Don't prematurely optimize. At a certain scale, Twitter needed to remake some of its core pieces to operate faster. But they did this at the right time.
Early on, they prioritized getting a working product out the door.
There's a tradeoff between creating something that will scale to 10 million users, and creating something that will be able to be in production in a reasonable amount of time.
At no point in that transition will open source present a bottleneck. In fact, open source allows for that transition to happen more smoothly.
Q. What's the alternative to open source? A: Propriety.
Is propriety more secure? No!
There is no security through obscurity. Just because the source code is kept secret does not mean it is invulnerable to attacks. It's actually the opposite: when the source code is secret, it means developers don't know the vulnerabilities that are there, and so can't see the attacks coming.
In contrast, open source is available for developers to inspect and discover problems.
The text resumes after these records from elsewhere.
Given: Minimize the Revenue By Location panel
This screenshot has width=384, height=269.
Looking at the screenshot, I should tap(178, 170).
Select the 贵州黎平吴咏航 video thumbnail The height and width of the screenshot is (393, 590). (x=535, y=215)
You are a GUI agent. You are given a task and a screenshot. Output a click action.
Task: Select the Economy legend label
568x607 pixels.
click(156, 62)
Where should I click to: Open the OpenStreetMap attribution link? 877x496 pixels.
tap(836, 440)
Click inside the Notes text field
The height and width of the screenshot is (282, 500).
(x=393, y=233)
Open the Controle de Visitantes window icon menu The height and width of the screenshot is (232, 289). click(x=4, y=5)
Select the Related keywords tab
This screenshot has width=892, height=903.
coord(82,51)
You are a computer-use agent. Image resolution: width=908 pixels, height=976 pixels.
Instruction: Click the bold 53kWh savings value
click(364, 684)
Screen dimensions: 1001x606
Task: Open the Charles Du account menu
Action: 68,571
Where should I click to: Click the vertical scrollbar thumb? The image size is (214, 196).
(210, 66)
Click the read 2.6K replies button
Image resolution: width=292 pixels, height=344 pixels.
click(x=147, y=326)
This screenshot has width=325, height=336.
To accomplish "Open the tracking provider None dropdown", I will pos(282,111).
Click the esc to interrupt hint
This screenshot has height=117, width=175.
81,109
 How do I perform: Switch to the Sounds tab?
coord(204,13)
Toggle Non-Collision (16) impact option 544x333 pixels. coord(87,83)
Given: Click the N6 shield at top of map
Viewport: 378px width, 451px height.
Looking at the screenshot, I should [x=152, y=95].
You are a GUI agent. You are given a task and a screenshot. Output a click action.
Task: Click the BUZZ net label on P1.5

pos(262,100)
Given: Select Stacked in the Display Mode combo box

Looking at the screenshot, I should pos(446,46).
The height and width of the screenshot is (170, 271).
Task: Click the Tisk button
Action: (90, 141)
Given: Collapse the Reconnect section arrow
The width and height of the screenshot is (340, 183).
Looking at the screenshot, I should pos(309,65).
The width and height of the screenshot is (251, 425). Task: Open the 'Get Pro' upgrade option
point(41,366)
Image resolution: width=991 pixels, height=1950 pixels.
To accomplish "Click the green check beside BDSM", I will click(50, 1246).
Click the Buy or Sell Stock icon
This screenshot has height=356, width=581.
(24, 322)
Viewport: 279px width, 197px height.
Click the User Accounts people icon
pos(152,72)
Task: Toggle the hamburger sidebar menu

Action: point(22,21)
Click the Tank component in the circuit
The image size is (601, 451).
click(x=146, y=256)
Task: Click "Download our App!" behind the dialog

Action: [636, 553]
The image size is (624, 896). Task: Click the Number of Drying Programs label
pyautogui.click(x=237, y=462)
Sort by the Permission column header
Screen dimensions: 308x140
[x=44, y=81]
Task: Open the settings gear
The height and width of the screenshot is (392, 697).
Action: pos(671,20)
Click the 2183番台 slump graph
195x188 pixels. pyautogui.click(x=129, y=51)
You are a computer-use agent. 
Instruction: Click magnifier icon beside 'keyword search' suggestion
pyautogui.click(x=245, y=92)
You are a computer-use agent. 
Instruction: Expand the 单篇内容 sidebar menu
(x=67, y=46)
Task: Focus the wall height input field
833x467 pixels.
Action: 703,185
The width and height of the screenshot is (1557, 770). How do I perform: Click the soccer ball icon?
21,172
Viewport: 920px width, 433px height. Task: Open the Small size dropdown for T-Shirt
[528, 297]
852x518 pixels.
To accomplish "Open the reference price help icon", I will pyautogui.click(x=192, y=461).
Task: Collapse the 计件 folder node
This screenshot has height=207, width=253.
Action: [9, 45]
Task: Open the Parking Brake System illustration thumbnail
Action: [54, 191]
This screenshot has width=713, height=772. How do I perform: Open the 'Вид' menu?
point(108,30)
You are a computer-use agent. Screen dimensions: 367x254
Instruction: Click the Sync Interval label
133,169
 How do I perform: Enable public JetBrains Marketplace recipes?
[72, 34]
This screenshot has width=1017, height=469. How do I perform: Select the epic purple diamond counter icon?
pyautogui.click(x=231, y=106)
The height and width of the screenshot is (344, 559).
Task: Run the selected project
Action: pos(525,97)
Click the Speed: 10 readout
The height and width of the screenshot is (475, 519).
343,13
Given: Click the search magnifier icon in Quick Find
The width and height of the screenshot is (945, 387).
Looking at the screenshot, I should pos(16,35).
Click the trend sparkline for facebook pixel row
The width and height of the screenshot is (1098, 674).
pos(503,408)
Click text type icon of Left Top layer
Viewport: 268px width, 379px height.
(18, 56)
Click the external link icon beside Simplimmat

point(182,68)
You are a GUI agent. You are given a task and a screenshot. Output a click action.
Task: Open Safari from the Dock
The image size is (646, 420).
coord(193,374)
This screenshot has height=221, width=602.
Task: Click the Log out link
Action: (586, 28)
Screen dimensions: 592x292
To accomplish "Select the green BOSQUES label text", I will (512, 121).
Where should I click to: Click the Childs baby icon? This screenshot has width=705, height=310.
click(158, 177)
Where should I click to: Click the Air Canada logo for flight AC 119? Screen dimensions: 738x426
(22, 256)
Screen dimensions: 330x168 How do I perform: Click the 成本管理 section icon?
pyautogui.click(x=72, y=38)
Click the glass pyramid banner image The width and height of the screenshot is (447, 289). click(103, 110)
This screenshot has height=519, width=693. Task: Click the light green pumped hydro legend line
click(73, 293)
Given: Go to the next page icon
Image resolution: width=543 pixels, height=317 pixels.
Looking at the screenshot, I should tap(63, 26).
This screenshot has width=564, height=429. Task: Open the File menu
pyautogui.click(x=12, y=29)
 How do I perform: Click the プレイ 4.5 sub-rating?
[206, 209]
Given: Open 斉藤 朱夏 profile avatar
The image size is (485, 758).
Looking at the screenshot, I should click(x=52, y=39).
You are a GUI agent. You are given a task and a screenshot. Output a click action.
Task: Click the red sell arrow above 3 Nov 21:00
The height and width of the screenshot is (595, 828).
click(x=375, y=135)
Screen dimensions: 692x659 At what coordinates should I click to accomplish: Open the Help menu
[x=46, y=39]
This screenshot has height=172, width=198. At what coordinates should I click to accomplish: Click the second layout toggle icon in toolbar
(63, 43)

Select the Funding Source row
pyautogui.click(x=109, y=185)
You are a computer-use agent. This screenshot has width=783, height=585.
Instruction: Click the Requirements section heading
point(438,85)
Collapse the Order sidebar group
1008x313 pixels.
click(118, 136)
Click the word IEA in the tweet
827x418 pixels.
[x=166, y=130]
And that means that when doing something particularly significant (logins, secure transactions, etc) we can all use code that has been verified to work, and stress-tested by thousands of developers.
Don't recreate the history of software development!
Build on the layers of software that have been built and proven before. Much of that is open source.
An open source software project can't just be unilaterally shut down. But proprietary software can.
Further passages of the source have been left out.